*Challenge*.
Continue the letter about sheltering from tornadoes in Oklahoma, picking up after its final line.

*Extracted text*.

Posts Tagged With: Rock climbing

Hidey Holes and Other Scary Times

Friday Letter to My Kids – October 3, 2014 –

Dear J, J, L and L,

When we moved to Oklahoma one of the first things anyone said to us was, “Welcome to Oklahoma. If you don’t like the weather just wait ten minutes.” That sure proved true. Blue skies could change to threatening wall clouds and potential destruction in just a matter of minutes. Then sirens could start blasting and we’d tune in to the local news to see where the radar signature of a tornado might be traveling.

Luckily we never saw one in person.

Luckily we never saw one in person.

Do you remember hidey holes?

The first time we had to crouch and hide from a tornado it was in a one and a half-story home with that odd loft. The smallest and most central room in the house was the bathroom. That’s where we hid out when the tornado sirens blasted.  I had all four of you climb into the tub where I covered you with a big  quilt. Then I hunkered down beside you. Dad must have been out-of-town or at work.

Lucky for us the sirens proved unnecessary and no tornado touched down anywhere. I imagine the adrenaline of that first time kept us all awake late that night.

There’s an odd sensation of wanting to stand at a window and try to see this phenomenon live and in person. It seems to outweigh the logic of hiding out in a closet or bathtub. Nowadays with smart phones, weather cameras and non-stop storm chasers we could snuggle safe in our hidey hole and still see what’s going on.

Our second home in Oklahoma had a bigger, better sheltering spot, in that big weird closet that wrapped around the back of the rock fireplace. Remember that closet? It could have served as an extra bedroom it was so big.

I have to admit I’m glad we didn’t have a storm shelter. The idea of crawling into a glorified hole in the ground and waiting out a fierce storm scares the heck outta me. Remember how I don’t like basements, dark places or small spaces? But we’d have had a better chance if our house had taken a direct hit by a twister if we were underground.

The closest we ever came to real danger was a cluster of tiny tornadoes that sort of skipped over our neighborhood, tickled a few rooftops, took out a few small trees and then dissipated. And once a gas station in the town just north of ours took a direct hit. Phew.

I see news footage of some of the havoc from big storms that sweep through towns and feel grateful we never saw anything like that firsthand. Moving to “tornado alley” turned out okay for us, but the idea sure sounded ominous at the time.

Fairly self-explanatory.

*Source excerpt*.
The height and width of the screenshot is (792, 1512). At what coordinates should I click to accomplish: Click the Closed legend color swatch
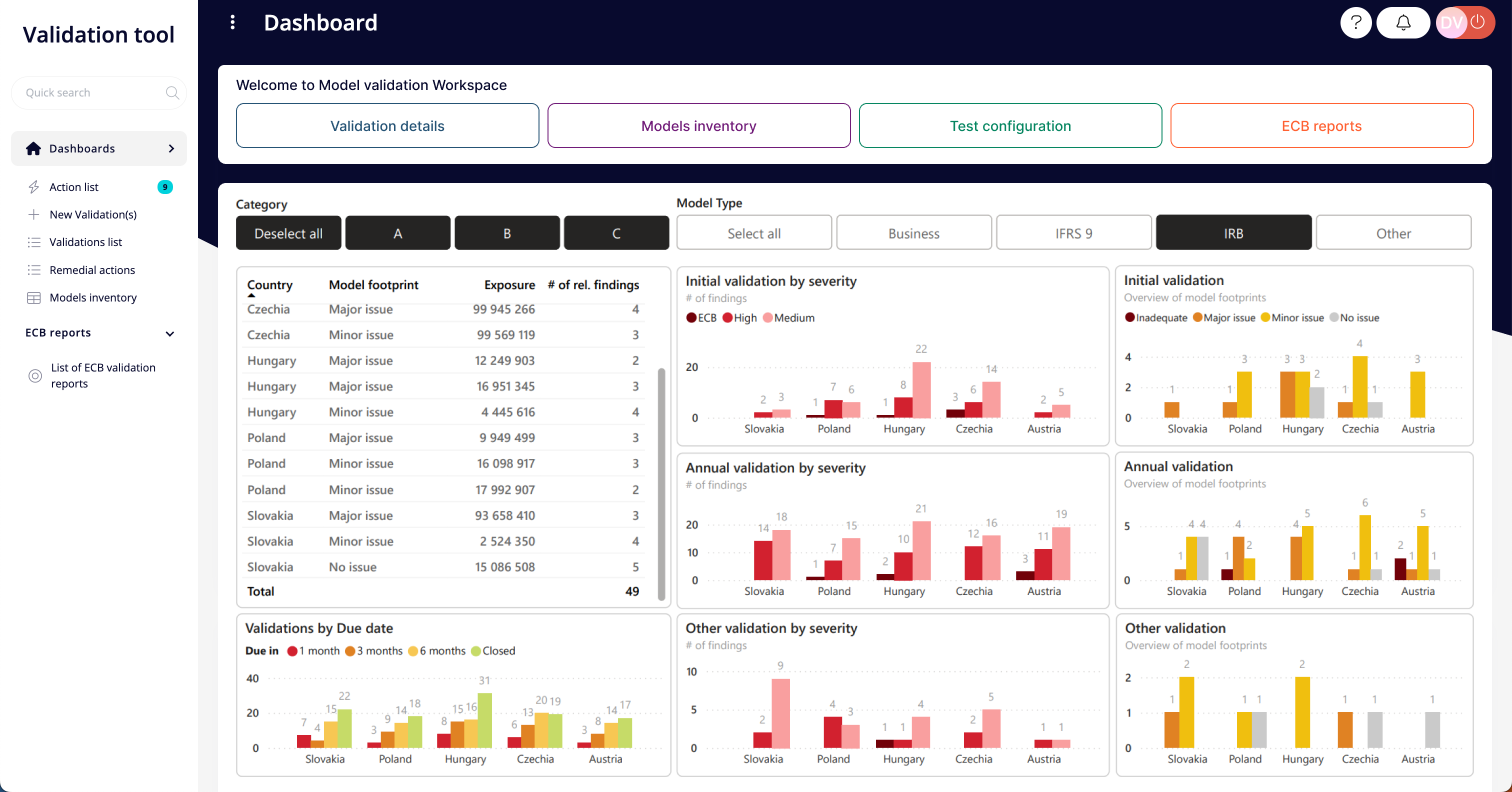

*Result for this exercise*.
Fairly self-explanatory.

Even in Wyoming you’ve encountered scary stuff. How could you ever forget the time you were staying at Grandpa and Grandma’s house Big J? Lightning hit in the middle of the night and blew the TV out. Grandpa said you made the leap from your bedroom to theirs in one bound.

I suppose anywhere you live there’s some kind of danger. Some areas habitually rock and roll with earthquakes. Others experience frequent flooding. Then there’s the coastal threats of hurricanes and tsunamis. Not to mention volcanoes, drought, landslides, ice storms, sinkholes, dust storms, hail, blizzards. There’s always something.

Life itself plays out as a risky undertaking. Knowing that, we brace ourselves for uncertainty and bumpy roads while enjoying the ride and scenery as much as we can in the meantime.

As I’ve gotten older I’ve found myself less willing to risk even simple things. I’m sure I’m missing out, I’m just not sure how to combat that inherent fear.

Jarek Tuszynski [CC-BY-SA-3.0], via Wikimedia Commons

Jarek Tuszynski [CC-BY-SA-3.0], via Wikimedia Commons

Hard to believe this now deathly-scared-of-heights woman, your very own mother,  is the same one who introduced you to rock climbing and rappelling you when were four and five years old. Who was that woman and where did she disappear to? (Remember days spent at Spire Rock?) Little J picked up the nickname Arachnid for her mad climbing skills back then.

Maybe it’s a hormone thing. Maybe it’s insanity, or maybe it’s actually sanity finally settling in. Staying safe, avoiding risk and searching for a solid footing seem to make up a significant portion of my daily efforts. Feels a bit like I’ve taken up permanent residence in a hidey hole.

That’s silly.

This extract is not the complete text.